Work to complete →
Answer these questions using the forum thread below on Form 80 and Russian descent:
1. In the first post, what is form 80 said to concern?
2. Whom does julienf plan to add as a dependent on the visa application?
3. According to laurinoz, under what condition will the CO look at the form?

Selected excerpt →
# Form 80 and russian descent



## julienf (Jul 28, 2013)

Hi all,

I've started looking at the notorious form 80 (character assessment) and found weird questions about arabic or russian descent... My partner's great grand father was russian (very remote and no patronymic name, only the family name can tell) and I wonder if I should check the box or not.

Does anyone know how many generations are to be considered to be defined as "from russian descent" ? I can't find a definition on the immigration website.

Many thanks!
Ju


----------



## laurinoz (Mar 18, 2013)

julienf said:


> Hi all,
> 
> I've started looking at the notorious form 80 (character assessment) and found weird questions about arabic or russian descent... My partner's great grand father was russian (very remote and no patronymic name, only the family name can tell) and I wonder if I should check the box or not.
> 
> ...


Oh my God, a Frenchie on the forum!! So weird!!! Hello there 

Question: are you including your partner in your visa application? As dependent?


----------



## julienf (Jul 28, 2013)

Hi other frenchie 

Yes, I'm planning to add her as a dependent on my visa application.


----------



## laurinoz (Mar 18, 2013)

julienf said:


> Hi other frenchie
> 
> Yes, I'm planning to add her as a dependent on my visa application.


Then I'd recommend you put "yes" for her. Transparency is the only way when it comes to charactere assessment. Even if this detail does not seem at all relevant, it will not look good if DIAC finds out about it, especially if they think it is relevant to them.

And bare in mind that your CO will look at the form only if he finds something suspicious about your application. It is recommended to front load the form when you apply, to get a quicker result, but in most cases, CO will not ask for it..

Records from a data collection
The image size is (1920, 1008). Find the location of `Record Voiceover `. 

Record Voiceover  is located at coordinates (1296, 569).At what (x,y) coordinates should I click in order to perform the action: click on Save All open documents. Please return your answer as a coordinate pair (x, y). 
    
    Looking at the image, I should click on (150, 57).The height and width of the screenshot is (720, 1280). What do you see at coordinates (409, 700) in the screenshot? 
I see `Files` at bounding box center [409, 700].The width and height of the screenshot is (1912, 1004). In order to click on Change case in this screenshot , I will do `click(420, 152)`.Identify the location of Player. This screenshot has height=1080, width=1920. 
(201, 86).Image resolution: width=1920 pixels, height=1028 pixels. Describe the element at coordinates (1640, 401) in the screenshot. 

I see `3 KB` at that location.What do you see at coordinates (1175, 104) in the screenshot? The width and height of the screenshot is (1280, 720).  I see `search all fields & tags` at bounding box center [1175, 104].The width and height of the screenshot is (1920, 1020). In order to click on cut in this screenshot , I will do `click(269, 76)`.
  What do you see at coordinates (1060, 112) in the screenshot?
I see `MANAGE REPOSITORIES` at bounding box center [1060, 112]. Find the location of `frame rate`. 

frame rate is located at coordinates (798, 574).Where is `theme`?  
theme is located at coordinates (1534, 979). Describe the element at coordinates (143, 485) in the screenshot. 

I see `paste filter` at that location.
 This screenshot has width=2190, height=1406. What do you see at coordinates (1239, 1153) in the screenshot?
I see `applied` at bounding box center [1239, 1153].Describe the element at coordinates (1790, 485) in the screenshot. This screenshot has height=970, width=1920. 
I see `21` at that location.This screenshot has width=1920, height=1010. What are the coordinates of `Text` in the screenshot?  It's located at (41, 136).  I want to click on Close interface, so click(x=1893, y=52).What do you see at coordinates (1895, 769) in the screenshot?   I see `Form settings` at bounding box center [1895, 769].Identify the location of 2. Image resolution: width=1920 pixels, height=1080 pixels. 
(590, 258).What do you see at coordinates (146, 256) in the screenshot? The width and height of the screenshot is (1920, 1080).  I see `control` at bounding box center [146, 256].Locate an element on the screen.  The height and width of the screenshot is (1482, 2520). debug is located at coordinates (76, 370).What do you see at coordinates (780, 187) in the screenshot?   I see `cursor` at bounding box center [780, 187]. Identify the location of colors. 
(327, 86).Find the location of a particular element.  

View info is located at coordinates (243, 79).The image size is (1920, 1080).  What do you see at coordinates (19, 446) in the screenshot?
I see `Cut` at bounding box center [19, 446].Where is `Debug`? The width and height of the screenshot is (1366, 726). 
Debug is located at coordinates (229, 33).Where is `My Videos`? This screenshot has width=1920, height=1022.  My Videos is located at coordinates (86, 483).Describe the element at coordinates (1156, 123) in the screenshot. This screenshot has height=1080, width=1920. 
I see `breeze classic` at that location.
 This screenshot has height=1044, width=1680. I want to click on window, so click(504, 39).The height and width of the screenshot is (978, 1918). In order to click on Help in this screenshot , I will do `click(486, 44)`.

Finished answer →
1. Character assessment.
2. His partner.
3. Only if the CO finds something suspicious about the application.